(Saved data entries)
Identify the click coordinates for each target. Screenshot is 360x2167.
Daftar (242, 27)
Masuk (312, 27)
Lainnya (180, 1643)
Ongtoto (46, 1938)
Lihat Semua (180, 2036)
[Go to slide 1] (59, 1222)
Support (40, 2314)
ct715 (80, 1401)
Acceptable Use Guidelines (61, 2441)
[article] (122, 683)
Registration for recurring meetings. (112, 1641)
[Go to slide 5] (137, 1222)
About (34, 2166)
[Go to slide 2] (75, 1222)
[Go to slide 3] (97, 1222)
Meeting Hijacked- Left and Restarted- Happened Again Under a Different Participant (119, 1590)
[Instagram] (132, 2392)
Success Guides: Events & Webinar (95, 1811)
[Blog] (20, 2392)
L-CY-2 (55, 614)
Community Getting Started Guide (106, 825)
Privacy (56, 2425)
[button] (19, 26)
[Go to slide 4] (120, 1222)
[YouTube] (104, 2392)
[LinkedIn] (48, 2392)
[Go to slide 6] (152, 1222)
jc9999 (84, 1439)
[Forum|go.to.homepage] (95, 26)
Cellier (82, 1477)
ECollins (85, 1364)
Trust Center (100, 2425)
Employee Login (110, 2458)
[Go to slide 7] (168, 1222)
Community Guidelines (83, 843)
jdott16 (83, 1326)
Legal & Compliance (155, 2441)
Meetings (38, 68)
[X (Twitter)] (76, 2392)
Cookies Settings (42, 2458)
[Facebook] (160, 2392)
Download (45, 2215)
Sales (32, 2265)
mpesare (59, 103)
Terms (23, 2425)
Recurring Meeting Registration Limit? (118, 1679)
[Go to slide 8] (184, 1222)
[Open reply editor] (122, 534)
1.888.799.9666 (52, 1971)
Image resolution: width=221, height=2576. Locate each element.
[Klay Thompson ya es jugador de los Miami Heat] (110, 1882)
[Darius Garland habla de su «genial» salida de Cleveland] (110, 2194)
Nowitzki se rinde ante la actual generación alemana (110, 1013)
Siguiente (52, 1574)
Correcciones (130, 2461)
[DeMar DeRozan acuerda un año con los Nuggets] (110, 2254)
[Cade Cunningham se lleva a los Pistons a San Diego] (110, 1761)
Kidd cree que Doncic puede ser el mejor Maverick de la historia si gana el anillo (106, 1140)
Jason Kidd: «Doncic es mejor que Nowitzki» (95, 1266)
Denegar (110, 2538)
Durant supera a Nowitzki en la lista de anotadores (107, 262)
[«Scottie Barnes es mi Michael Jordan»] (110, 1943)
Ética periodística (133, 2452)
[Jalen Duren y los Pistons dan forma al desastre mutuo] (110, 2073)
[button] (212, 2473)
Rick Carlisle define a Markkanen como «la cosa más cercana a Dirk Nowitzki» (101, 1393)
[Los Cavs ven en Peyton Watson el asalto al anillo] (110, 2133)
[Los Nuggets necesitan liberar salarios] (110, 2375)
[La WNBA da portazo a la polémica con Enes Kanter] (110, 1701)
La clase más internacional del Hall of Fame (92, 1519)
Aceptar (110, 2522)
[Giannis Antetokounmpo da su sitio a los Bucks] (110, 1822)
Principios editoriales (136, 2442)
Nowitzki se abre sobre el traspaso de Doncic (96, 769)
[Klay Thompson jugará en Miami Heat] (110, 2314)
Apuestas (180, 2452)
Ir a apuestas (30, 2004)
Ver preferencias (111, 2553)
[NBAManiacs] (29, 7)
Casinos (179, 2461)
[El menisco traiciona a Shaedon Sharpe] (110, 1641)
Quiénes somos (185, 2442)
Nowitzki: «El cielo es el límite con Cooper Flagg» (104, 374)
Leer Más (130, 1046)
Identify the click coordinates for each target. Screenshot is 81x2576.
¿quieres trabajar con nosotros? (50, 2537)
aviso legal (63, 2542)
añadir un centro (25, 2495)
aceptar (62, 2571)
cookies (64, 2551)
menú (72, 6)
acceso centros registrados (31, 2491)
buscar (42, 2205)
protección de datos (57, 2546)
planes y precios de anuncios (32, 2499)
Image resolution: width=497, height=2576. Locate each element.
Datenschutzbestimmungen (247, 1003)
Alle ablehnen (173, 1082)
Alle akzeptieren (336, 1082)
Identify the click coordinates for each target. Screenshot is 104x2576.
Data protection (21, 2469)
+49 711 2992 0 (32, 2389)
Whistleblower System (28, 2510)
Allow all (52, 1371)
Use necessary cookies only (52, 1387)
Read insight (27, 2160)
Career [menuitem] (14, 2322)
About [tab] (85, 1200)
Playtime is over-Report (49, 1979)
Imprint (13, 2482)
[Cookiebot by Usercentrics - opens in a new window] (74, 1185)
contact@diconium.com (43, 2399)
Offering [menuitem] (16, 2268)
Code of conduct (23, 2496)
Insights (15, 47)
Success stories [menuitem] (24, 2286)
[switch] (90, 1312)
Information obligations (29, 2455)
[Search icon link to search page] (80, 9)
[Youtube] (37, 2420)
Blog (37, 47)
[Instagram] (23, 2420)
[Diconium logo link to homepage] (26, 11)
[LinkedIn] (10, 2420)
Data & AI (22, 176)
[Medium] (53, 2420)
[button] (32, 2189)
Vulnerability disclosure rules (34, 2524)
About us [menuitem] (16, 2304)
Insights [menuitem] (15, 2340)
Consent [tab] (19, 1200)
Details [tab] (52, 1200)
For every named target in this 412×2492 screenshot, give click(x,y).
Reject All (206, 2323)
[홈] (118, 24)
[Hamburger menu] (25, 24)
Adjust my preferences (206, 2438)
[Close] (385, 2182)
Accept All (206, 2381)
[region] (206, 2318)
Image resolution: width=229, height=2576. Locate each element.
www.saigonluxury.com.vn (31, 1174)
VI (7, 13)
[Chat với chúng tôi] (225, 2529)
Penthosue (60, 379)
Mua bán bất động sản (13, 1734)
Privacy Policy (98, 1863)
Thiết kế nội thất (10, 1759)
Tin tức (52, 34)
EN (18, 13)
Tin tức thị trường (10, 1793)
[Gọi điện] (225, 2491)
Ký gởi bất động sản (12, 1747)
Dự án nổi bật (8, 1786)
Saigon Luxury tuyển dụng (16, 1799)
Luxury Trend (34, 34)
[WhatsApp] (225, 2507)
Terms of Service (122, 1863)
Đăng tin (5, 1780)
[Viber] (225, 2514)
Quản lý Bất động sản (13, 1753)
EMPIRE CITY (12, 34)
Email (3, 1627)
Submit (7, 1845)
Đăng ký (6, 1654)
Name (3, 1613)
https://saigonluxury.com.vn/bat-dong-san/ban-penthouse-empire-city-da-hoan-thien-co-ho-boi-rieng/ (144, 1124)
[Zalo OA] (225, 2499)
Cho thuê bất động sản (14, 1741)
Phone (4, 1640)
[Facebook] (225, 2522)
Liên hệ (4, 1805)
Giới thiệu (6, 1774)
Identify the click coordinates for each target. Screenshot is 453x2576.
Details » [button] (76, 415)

• The problem:
Print each line of the data exactly. Keep all of it.

• Solution below:
Identify the click coordinates for each target. Screenshot is 360x2167.
Daftar (242, 27)
Masuk (312, 27)
Lainnya (180, 1643)
Ongtoto (46, 1938)
Lihat Semua (180, 2036)
[Go to slide 1] (59, 1222)
Support (40, 2314)
ct715 (80, 1401)
Acceptable Use Guidelines (61, 2441)
[article] (122, 683)
Registration for recurring meetings. (112, 1641)
[Go to slide 5] (137, 1222)
About (34, 2166)
[Go to slide 2] (75, 1222)
[Go to slide 3] (97, 1222)
Meeting Hijacked- Left and Restarted- Happened Again Under a Different Participant (119, 1590)
[Instagram] (132, 2392)
Success Guides: Events & Webinar (95, 1811)
[Blog] (20, 2392)
L-CY-2 (55, 614)
Community Getting Started Guide (106, 825)
Privacy (56, 2425)
[button] (19, 26)
[Go to slide 4] (120, 1222)
[YouTube] (104, 2392)
[LinkedIn] (48, 2392)
[Go to slide 6] (152, 1222)
jc9999 (84, 1439)
[Forum|go.to.homepage] (95, 26)
Cellier (82, 1477)
ECollins (85, 1364)
Trust Center (100, 2425)
Employee Login (110, 2458)
[Go to slide 7] (168, 1222)
Community Guidelines (83, 843)
jdott16 (83, 1326)
Legal & Compliance (155, 2441)
Meetings (38, 68)
[X (Twitter)] (76, 2392)
Cookies Settings (42, 2458)
[Facebook] (160, 2392)
Download (45, 2215)
Sales (32, 2265)
mpesare (59, 103)
Terms (23, 2425)
Recurring Meeting Registration Limit? (118, 1679)
[Go to slide 8] (184, 1222)
[Open reply editor] (122, 534)
1.888.799.9666 (52, 1971)
Image resolution: width=221, height=2576. Locate each element.
[Klay Thompson ya es jugador de los Miami Heat] (110, 1882)
[Darius Garland habla de su «genial» salida de Cleveland] (110, 2194)
Nowitzki se rinde ante la actual generación alemana (110, 1013)
Siguiente (52, 1574)
Correcciones (130, 2461)
[DeMar DeRozan acuerda un año con los Nuggets] (110, 2254)
[Cade Cunningham se lleva a los Pistons a San Diego] (110, 1761)
Kidd cree que Doncic puede ser el mejor Maverick de la historia si gana el anillo (106, 1140)
Jason Kidd: «Doncic es mejor que Nowitzki» (95, 1266)
Denegar (110, 2538)
Durant supera a Nowitzki en la lista de anotadores (107, 262)
[«Scottie Barnes es mi Michael Jordan»] (110, 1943)
Ética periodística (133, 2452)
[Jalen Duren y los Pistons dan forma al desastre mutuo] (110, 2073)
[button] (212, 2473)
Rick Carlisle define a Markkanen como «la cosa más cercana a Dirk Nowitzki» (101, 1393)
[Los Cavs ven en Peyton Watson el asalto al anillo] (110, 2133)
[Los Nuggets necesitan liberar salarios] (110, 2375)
[La WNBA da portazo a la polémica con Enes Kanter] (110, 1701)
La clase más internacional del Hall of Fame (92, 1519)
Aceptar (110, 2522)
[Giannis Antetokounmpo da su sitio a los Bucks] (110, 1822)
Principios editoriales (136, 2442)
Nowitzki se abre sobre el traspaso de Doncic (96, 769)
[Klay Thompson jugará en Miami Heat] (110, 2314)
Apuestas (180, 2452)
Ir a apuestas (30, 2004)
Ver preferencias (111, 2553)
[NBAManiacs] (29, 7)
Casinos (179, 2461)
[El menisco traiciona a Shaedon Sharpe] (110, 1641)
Quiénes somos (185, 2442)
Nowitzki: «El cielo es el límite con Cooper Flagg» (104, 374)
Leer Más (130, 1046)
Identify the click coordinates for each target. Screenshot is 81x2576.
¿quieres trabajar con nosotros? (50, 2537)
aviso legal (63, 2542)
añadir un centro (25, 2495)
aceptar (62, 2571)
cookies (64, 2551)
menú (72, 6)
acceso centros registrados (31, 2491)
buscar (42, 2205)
protección de datos (57, 2546)
planes y precios de anuncios (32, 2499)
Image resolution: width=497, height=2576. Locate each element.
Datenschutzbestimmungen (247, 1003)
Alle ablehnen (173, 1082)
Alle akzeptieren (336, 1082)
Identify the click coordinates for each target. Screenshot is 104x2576.
Data protection (21, 2469)
+49 711 2992 0 (32, 2389)
Whistleblower System (28, 2510)
Allow all (52, 1371)
Use necessary cookies only (52, 1387)
Read insight (27, 2160)
Career [menuitem] (14, 2322)
About [tab] (85, 1200)
Playtime is over-Report (49, 1979)
Imprint (13, 2482)
[Cookiebot by Usercentrics - opens in a new window] (74, 1185)
contact@diconium.com (43, 2399)
Offering [menuitem] (16, 2268)
Code of conduct (23, 2496)
Insights (15, 47)
Success stories [menuitem] (24, 2286)
[switch] (90, 1312)
Information obligations (29, 2455)
[Search icon link to search page] (80, 9)
[Youtube] (37, 2420)
Blog (37, 47)
[Instagram] (23, 2420)
[Diconium logo link to homepage] (26, 11)
[LinkedIn] (10, 2420)
Data & AI (22, 176)
[Medium] (53, 2420)
[button] (32, 2189)
Vulnerability disclosure rules (34, 2524)
About us [menuitem] (16, 2304)
Insights [menuitem] (15, 2340)
Consent [tab] (19, 1200)
Details [tab] (52, 1200)
For every named target in this 412×2492 screenshot, give click(x,y).
Reject All (206, 2323)
[홈] (118, 24)
[Hamburger menu] (25, 24)
Adjust my preferences (206, 2438)
[Close] (385, 2182)
Accept All (206, 2381)
[region] (206, 2318)
Image resolution: width=229, height=2576. Locate each element.
www.saigonluxury.com.vn (31, 1174)
VI (7, 13)
[Chat với chúng tôi] (225, 2529)
Penthosue (60, 379)
Mua bán bất động sản (13, 1734)
Privacy Policy (98, 1863)
Thiết kế nội thất (10, 1759)
Tin tức (52, 34)
EN (18, 13)
Tin tức thị trường (10, 1793)
[Gọi điện] (225, 2491)
Ký gởi bất động sản (12, 1747)
Dự án nổi bật (8, 1786)
Saigon Luxury tuyển dụng (16, 1799)
Luxury Trend (34, 34)
[WhatsApp] (225, 2507)
Terms of Service (122, 1863)
Đăng tin (5, 1780)
[Viber] (225, 2514)
Quản lý Bất động sản (13, 1753)
EMPIRE CITY (12, 34)
Email (3, 1627)
Submit (7, 1845)
Đăng ký (6, 1654)
Name (3, 1613)
https://saigonluxury.com.vn/bat-dong-san/ban-penthouse-empire-city-da-hoan-thien-co-ho-boi-rieng/ (144, 1124)
[Zalo OA] (225, 2499)
Cho thuê bất động sản (14, 1741)
Phone (4, 1640)
[Facebook] (225, 2522)
Liên hệ (4, 1805)
Giới thiệu (6, 1774)
Identify the click coordinates for each target. Screenshot is 453x2576.
Details » [button] (76, 415)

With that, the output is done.